Ранее в этой сфере всецело господствовали мифы. Впрочем, они не были забыты и впоследствии, после появления исторической науки. Пожалуй, ни одному древнегреческому историку (не только Геродоту, но и более прагматичным Фукидиду или Полибию) не удалось, как бы они к тому ни стремились, полностью отрешиться от элементов мифологического, иррационального мышления. Мифы о героях и их деяниях воспринимались греками как бесспорные факты, как их собственная «древняя история». В этом, кстати, греки не очень грешили против истины. Современная наука об Античности всё более убеждается в том, что практически каждый герой греческих мифов действительно имел реального прототипа в истории II тысячелетия до н. э. Таким образом, большинство так называемых исторических мифов действительно отражает (другой вопрос, насколько адекватно) историческую ситуацию крито-микенской эпохи.

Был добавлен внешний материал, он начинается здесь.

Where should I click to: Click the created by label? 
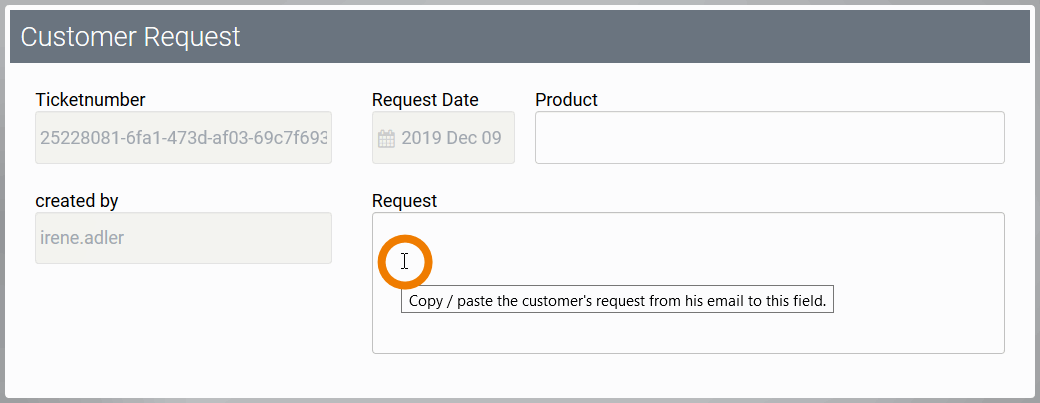point(77,201)
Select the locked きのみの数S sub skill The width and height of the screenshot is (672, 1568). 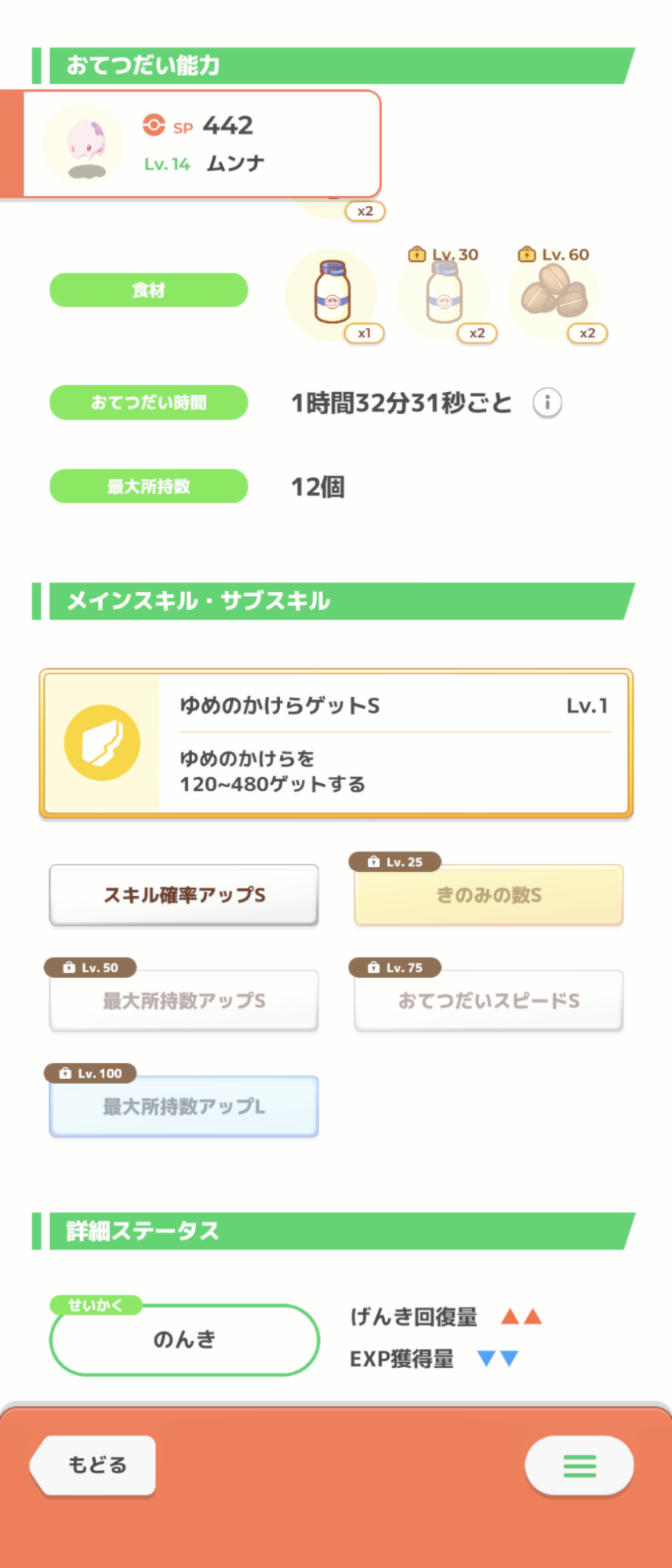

Здесь не обойтись без чрезвычайно существенной оговорки. Для нас миф (да и то скорее по инерции, идущей от позитивизма XIX века) предстает как нечто внеположенное по отношению к исторической истине или даже противопоставленное ей. В Античности же легендарно-мифологическая традиция «воспринималась и трактовалась как историческая». Греки, повторим, считали свои мифы не вымыслом, а собственной «древней историей» или — можно сказать и так — «священной историей». Не то чтобы мифы виделись им некой догмой, которая не может быть оспорена — скорее, напротив; мы встречаем в истории греческой культуры многочисленные примеры критики конкретных мифов. Однако критика частностей не означала отхода от общей картины мира, в которой миф служил одним из краеугольных камней. Но всё же у греков миф был уже преломлен сквозь призму разума.